▶ ACTIVITY: Leaving out every image, restate all the records word for word.
───── SUPPLIED MATERIAL ─────
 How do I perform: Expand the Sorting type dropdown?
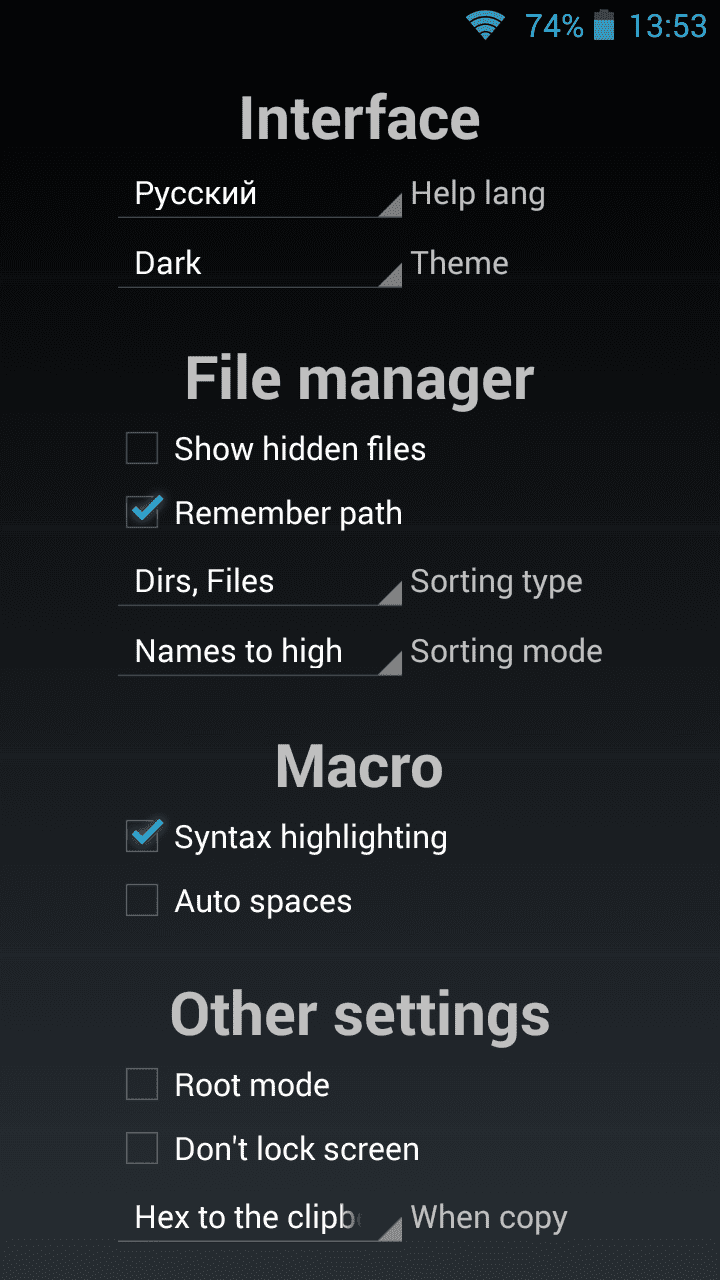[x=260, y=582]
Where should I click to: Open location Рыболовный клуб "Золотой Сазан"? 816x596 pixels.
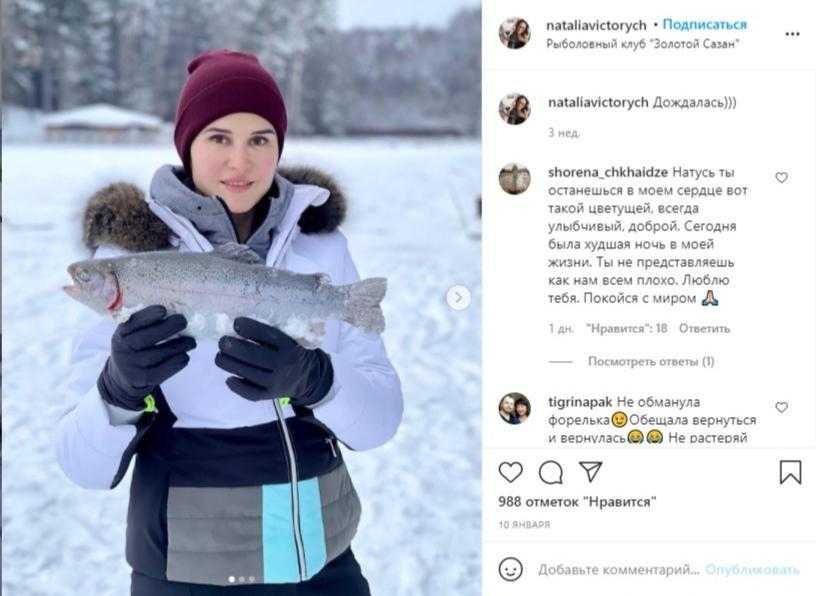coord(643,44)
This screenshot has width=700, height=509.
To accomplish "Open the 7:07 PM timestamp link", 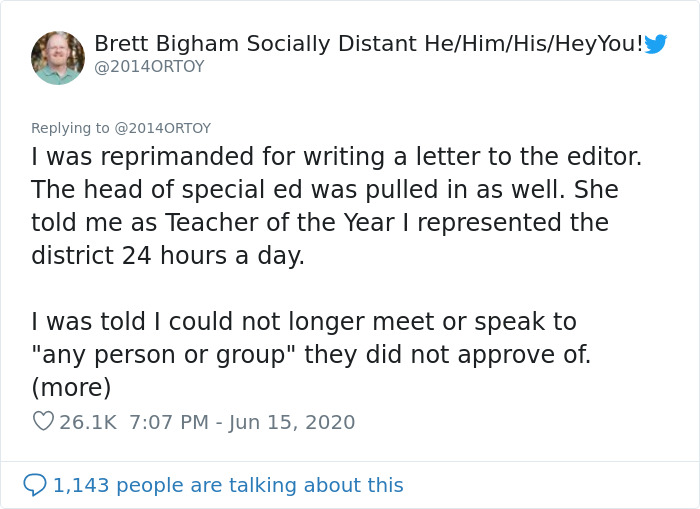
─────
▶ RESPONSE TO THE EXERCISE:
 How do I perform: Expand the Sorting type dropdown?
[x=260, y=582]
Where should I click to: Open location Рыболовный клуб "Золотой Сазан"? 816x596 pixels.
coord(643,44)
This screenshot has width=700, height=509.
To accomplish "Open the 7:07 PM timestamp link", 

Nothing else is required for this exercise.